[Task details]
Using the material that follows, identify and copy each line with the string "will".

┏━━

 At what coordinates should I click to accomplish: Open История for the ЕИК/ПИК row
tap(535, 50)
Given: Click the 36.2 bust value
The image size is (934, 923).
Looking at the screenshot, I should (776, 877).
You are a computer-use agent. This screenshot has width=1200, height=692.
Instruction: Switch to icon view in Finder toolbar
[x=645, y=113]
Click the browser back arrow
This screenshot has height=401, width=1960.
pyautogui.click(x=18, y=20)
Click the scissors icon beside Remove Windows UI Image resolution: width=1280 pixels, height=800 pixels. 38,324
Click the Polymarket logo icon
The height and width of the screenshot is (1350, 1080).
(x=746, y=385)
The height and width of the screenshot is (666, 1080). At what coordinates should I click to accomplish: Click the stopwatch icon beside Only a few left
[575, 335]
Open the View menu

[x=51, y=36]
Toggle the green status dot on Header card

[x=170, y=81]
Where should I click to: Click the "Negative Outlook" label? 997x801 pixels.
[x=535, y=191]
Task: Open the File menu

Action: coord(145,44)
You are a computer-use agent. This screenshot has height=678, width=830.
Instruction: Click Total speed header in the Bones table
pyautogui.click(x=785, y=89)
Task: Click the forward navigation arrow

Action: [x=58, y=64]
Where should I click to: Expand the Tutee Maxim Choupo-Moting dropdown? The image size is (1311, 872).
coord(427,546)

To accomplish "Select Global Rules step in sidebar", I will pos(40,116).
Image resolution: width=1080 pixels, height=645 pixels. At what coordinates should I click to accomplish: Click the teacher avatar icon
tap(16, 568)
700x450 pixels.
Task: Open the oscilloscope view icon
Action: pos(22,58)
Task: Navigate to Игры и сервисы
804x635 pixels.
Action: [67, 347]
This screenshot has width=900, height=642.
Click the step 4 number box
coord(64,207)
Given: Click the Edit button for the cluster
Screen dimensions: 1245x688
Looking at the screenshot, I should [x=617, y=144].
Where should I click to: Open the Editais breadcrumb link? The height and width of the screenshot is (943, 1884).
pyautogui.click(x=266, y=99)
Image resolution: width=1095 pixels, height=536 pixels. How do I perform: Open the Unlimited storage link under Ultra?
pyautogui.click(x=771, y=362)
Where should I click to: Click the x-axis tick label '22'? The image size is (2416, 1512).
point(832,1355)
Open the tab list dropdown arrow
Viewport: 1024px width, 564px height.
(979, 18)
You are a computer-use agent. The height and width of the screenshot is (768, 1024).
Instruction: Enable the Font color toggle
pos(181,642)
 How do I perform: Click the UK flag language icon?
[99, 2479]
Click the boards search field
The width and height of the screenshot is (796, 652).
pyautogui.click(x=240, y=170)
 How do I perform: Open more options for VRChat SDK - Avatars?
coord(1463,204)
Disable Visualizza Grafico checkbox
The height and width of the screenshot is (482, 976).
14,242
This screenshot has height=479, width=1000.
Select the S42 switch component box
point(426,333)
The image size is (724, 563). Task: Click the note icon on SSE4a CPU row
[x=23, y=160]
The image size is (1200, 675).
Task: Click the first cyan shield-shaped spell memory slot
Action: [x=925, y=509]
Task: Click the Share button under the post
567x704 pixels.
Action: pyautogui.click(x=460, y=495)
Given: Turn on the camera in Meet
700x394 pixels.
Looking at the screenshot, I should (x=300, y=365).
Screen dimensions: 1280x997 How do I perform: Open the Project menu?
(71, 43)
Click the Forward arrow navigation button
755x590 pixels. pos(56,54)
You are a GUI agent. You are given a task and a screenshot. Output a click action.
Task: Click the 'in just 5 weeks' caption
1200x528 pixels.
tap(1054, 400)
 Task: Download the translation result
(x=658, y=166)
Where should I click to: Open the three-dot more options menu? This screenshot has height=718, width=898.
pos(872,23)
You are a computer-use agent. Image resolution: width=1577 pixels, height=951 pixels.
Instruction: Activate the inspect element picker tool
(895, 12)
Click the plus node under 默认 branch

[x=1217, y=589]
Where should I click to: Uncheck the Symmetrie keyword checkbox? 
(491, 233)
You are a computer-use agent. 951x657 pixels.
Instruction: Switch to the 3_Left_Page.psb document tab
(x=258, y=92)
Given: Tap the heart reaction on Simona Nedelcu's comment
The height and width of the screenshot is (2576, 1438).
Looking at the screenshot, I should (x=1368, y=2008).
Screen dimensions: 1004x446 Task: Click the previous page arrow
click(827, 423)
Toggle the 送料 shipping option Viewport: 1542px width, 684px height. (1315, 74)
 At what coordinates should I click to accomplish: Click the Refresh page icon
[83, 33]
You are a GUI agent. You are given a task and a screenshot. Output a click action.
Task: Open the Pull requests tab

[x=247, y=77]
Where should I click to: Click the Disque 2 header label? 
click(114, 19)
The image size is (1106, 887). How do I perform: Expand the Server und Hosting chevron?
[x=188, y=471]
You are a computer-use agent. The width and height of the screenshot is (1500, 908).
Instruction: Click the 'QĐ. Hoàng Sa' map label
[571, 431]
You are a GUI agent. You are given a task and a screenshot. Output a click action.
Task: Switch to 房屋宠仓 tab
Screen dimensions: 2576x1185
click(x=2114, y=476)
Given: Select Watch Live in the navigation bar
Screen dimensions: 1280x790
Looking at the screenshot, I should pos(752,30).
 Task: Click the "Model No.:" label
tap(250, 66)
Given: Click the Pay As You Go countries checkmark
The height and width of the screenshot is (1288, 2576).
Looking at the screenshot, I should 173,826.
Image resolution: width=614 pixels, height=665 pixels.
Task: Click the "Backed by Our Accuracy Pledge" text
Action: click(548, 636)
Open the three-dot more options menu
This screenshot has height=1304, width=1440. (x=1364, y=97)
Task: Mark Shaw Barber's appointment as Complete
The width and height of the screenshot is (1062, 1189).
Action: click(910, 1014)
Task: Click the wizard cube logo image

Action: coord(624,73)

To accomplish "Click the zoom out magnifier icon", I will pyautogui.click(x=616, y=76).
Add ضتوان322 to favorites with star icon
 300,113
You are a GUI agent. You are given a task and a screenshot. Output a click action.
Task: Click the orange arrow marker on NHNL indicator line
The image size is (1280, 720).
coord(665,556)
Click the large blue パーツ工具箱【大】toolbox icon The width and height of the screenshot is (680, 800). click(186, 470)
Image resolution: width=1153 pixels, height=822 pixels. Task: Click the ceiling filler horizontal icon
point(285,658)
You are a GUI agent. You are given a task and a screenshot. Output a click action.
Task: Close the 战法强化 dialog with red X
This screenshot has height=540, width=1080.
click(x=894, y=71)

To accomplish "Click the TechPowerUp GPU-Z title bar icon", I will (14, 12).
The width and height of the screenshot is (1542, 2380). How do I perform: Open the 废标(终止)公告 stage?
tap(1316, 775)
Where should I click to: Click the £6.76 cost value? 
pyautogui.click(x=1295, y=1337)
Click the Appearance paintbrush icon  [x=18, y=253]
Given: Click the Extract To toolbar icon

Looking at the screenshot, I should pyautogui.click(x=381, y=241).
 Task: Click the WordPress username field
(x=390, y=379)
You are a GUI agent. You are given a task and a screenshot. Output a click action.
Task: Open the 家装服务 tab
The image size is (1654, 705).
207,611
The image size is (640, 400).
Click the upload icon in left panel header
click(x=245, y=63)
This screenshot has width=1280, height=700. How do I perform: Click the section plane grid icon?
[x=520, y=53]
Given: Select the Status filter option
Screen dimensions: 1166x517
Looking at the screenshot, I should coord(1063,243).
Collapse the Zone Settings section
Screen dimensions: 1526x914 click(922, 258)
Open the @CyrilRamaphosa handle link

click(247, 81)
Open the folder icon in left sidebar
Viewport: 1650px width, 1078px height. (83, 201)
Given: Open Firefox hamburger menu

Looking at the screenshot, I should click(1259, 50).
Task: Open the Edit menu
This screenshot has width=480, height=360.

┗━━

[Response to this exercise]
To accomplish "Select Global Rules step in sidebar", I will pos(40,116).
To accomplish "Click the zoom out magnifier icon", I will pyautogui.click(x=616, y=76).
To accomplish "Click the TechPowerUp GPU-Z title bar icon", I will (14, 12).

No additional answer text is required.